G_O_R_G_E_O_U_S !!!!!!!!!!!!!!!!!!!!!


----------



## stefania (Apr 16, 2005)

Beautiful baby


----------



## Nona (Mar 27, 2005)

She is absolutely beautiful, congrats!! :wave:


----------



## KB (Apr 13, 2004)

too precious!!!!!!! :wave:


----------



## Kristin (Nov 12, 2004)

B-E-A-UTIFUL!!!


----------



## OzzyAndLilysMom (Mar 9, 2004)

no namey is adorable - I want too see more :lol:


----------



## KJsChihuahuas (Jan 6, 2005)

Omg she is beautiful!!! SO beautiful in fact why dont you call her EDEN as in the Garden of Eden because she IS so perfect :wink:


----------



## xfayex (Apr 4, 2005)

awww you are soo cute little no name!


----------



## MYCHIBABY (Apr 26, 2005)

She's a cutie.


----------



## MissMolly (Jan 28, 2005)

WOW! She's precious!


----------



## Mr Bigs Mummy (May 29, 2005)

oh Wow! Its so good to see her again  

So, did you fall in love immediately? and how cute were her mum and dad!!

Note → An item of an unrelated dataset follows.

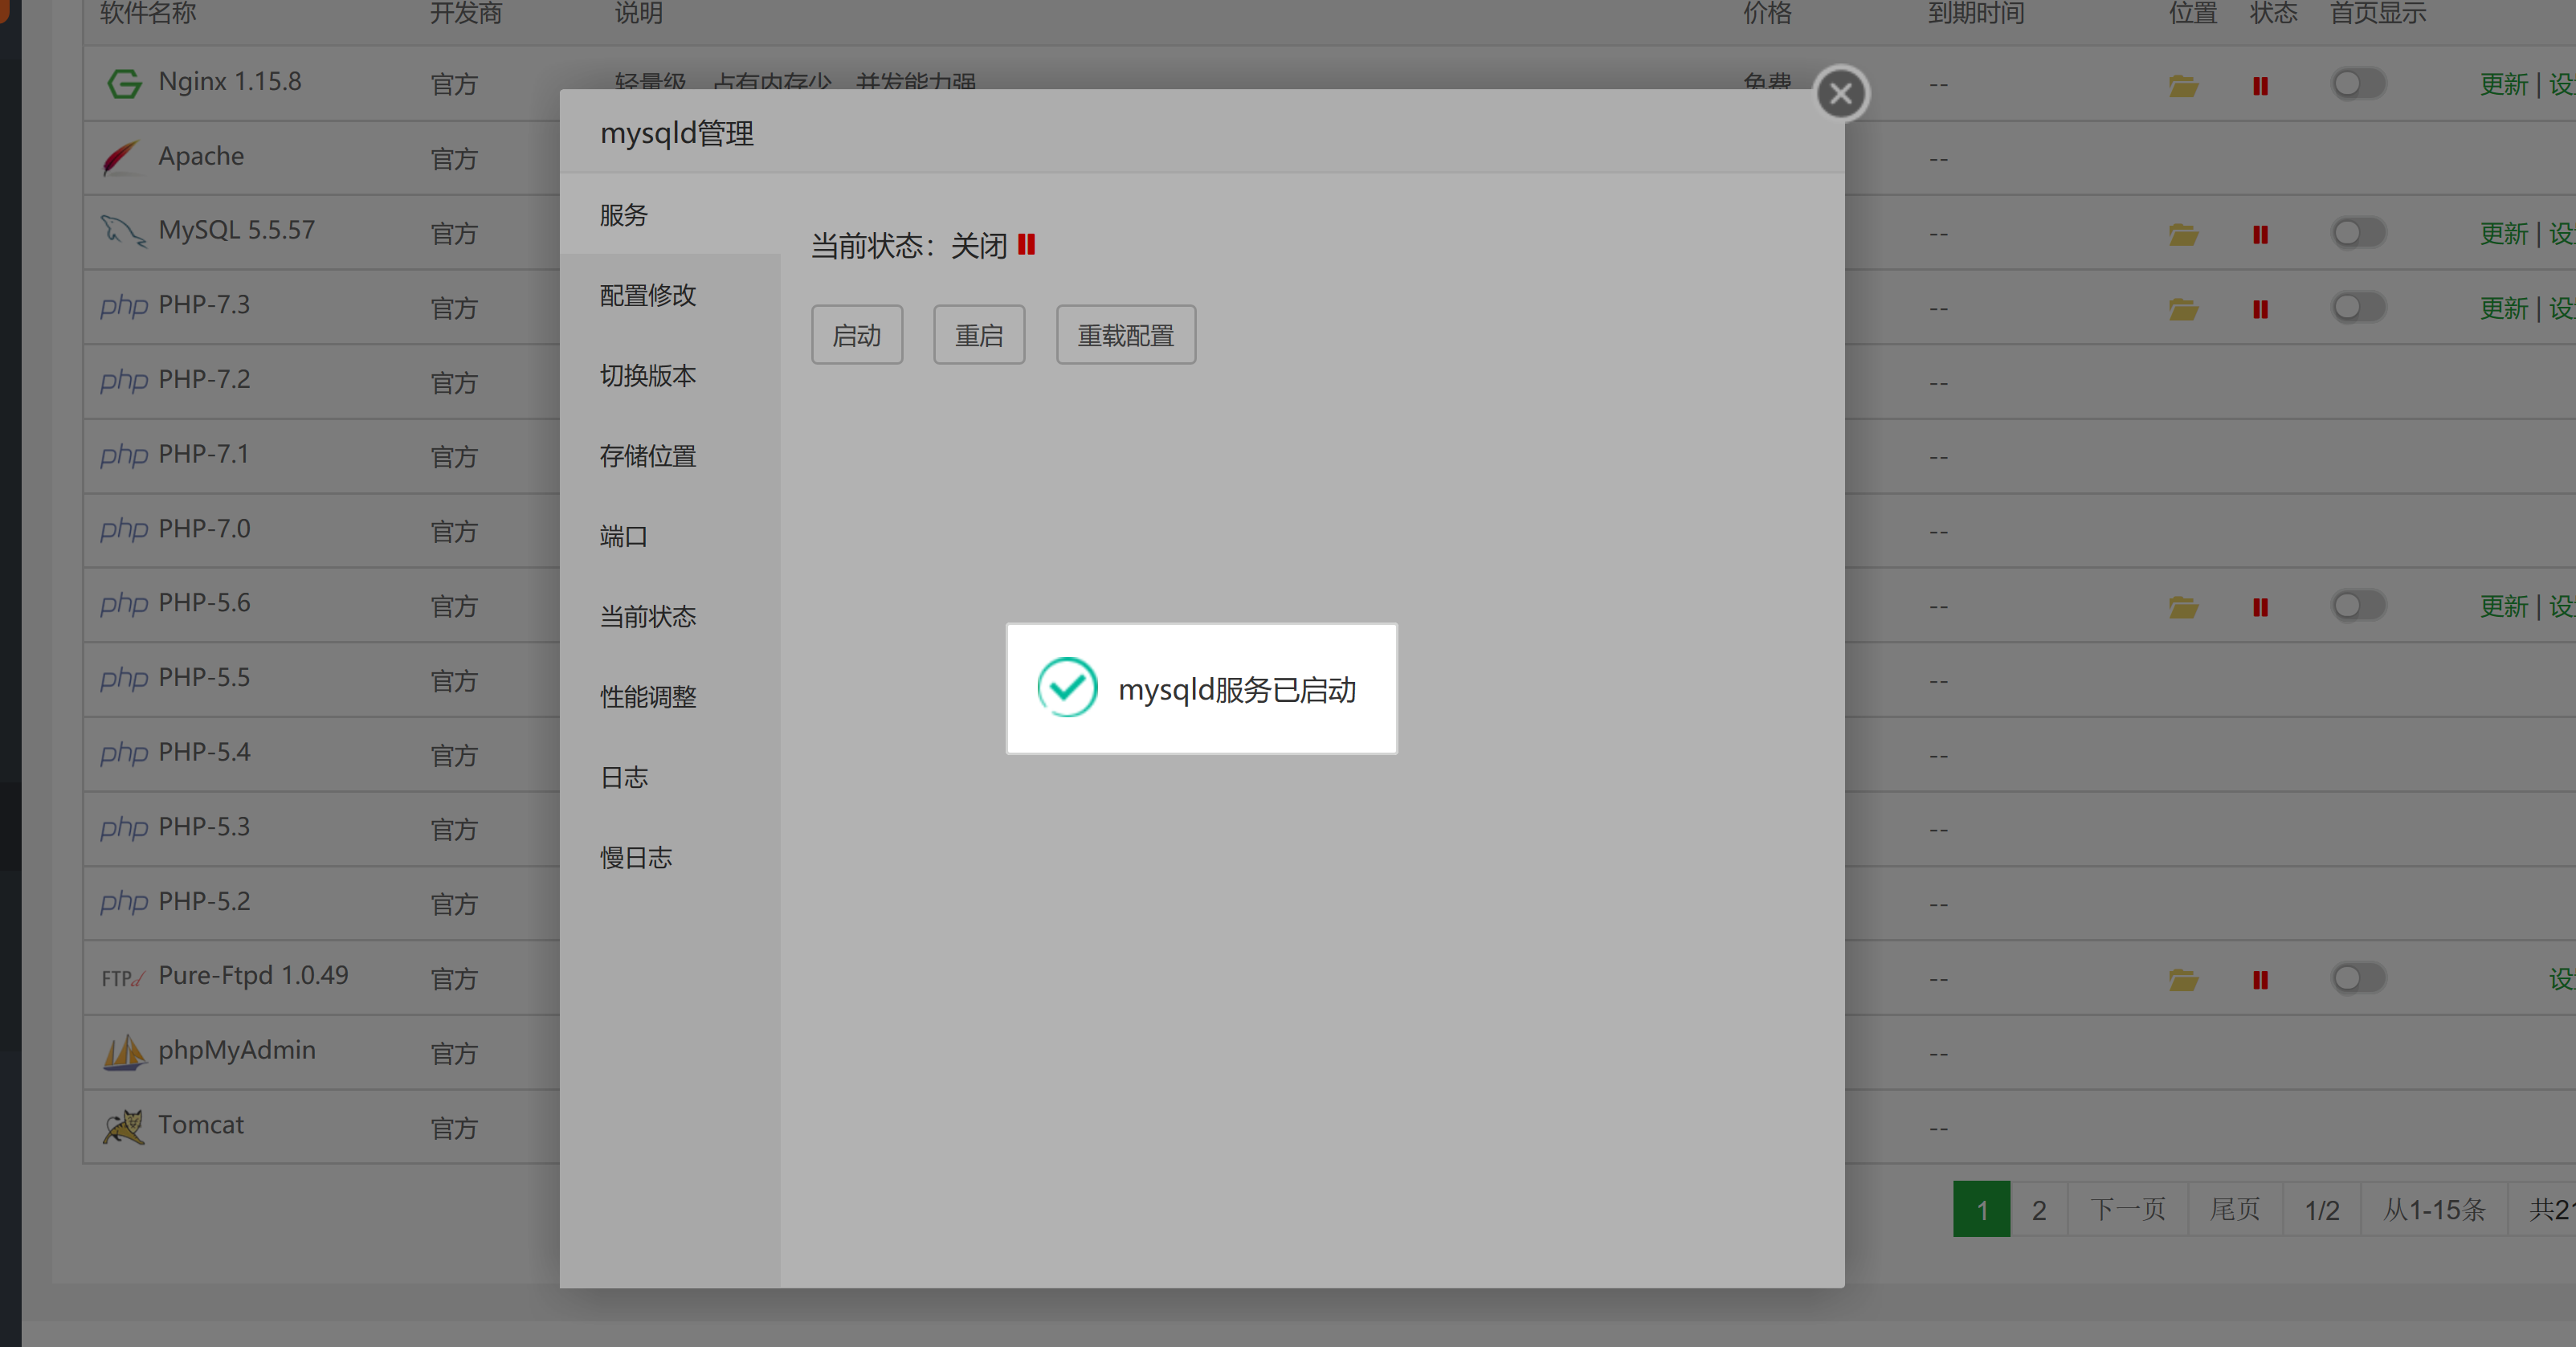Click the Tomcat cat icon

[x=124, y=1127]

How about your other little one, did you get both yesterday, tell us everything.


----------



## SC (Oct 15, 2004)

She is SO pretty!


----------



## luv4mygirls (Feb 20, 2005)

what a pretty baby!


----------



## Rachael Polachek (Feb 19, 2005)

She is just perfect. You could call her Noname but pronounce it No nah me (accent on the nah). Maybe Nona for shot? :lol:


----------



## nikki&paris (May 30, 2005)

Awwwwww.....she is gorgeous. More photos please!!


----------



## Kari (May 13, 2004)

Very pretty! I voted for Tilly!


----------



## CooperChi (Dec 16, 2004)

ADORABLE!!! :wink:


----------



## Unique (Apr 11, 2005)

Oh sooo lovely!

xx,

Nadine


----------



## Nona (Mar 27, 2005)

> She is just perfect. You could call her Noname but pronounce it No nah me (accent on the nah). Maybe Nona for shot?

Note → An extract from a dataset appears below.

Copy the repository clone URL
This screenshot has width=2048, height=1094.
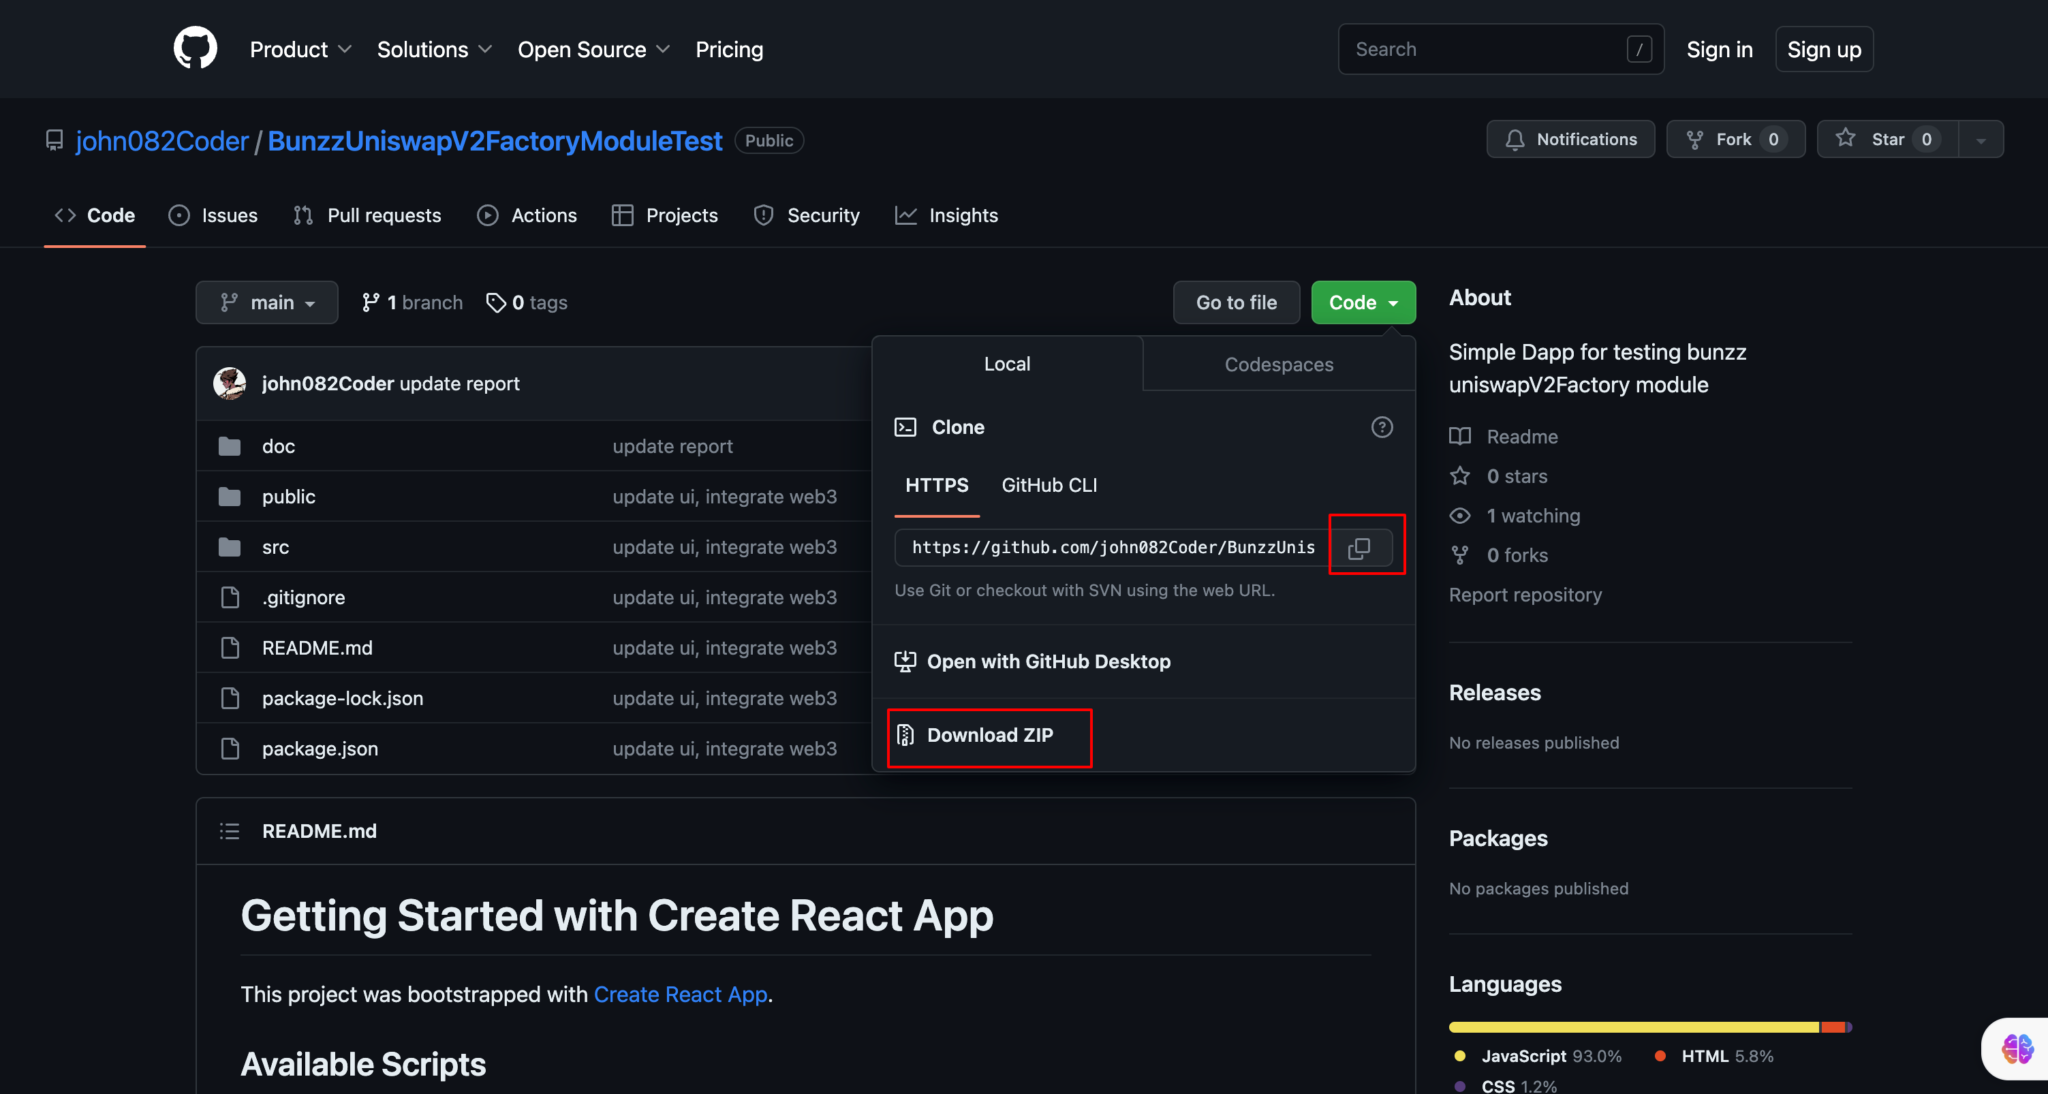tap(1364, 547)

 :shock: Then she'd have _my_ name.... :lol: 
Seriously, that's my nickname my parents have always used. 
My name's actually Iona, after the holy island off the west coast of Scotland, but they called me Nona all my life.

I still like Tilly :wink:


----------



## Jon (Jun 16, 2004)

awwwwww - your little no-name :wink: is such a little cutie :lol:


----------



## fizzy n kirbys mum (Jan 17, 2005)

oppsss sorry i missed this post Zoe , your little girl is wondeful


----------



## Iamafairy (Jan 26, 2005)

Lol!!


----------



## xXKatXx (Dec 28, 2004)

She is cute! :wave:


----------



## Ruby's Ma (Jun 15, 2004)

Have you picked a name yet??? I loved Tilly! She's STUNNING btw!


----------



## Iamafairy (Jan 26, 2005)

In the end I let my bf decide and he liked Lottie also my mum didn't like Tilly coz her best friends cat who had died was called Tilly! I think Lottie and Lulu kinda go aswell!!!


----------



## Ruby's Ma (Jun 15, 2004)

aww! thats great! I loved Lottie aswell  They were both fantastic names! And Lottie and Lulu go together awesomely


----------



## xx-nathalie-xx (Jan 10, 2005)

lottie and lulu go great together !! :wave: 

kisses nat


----------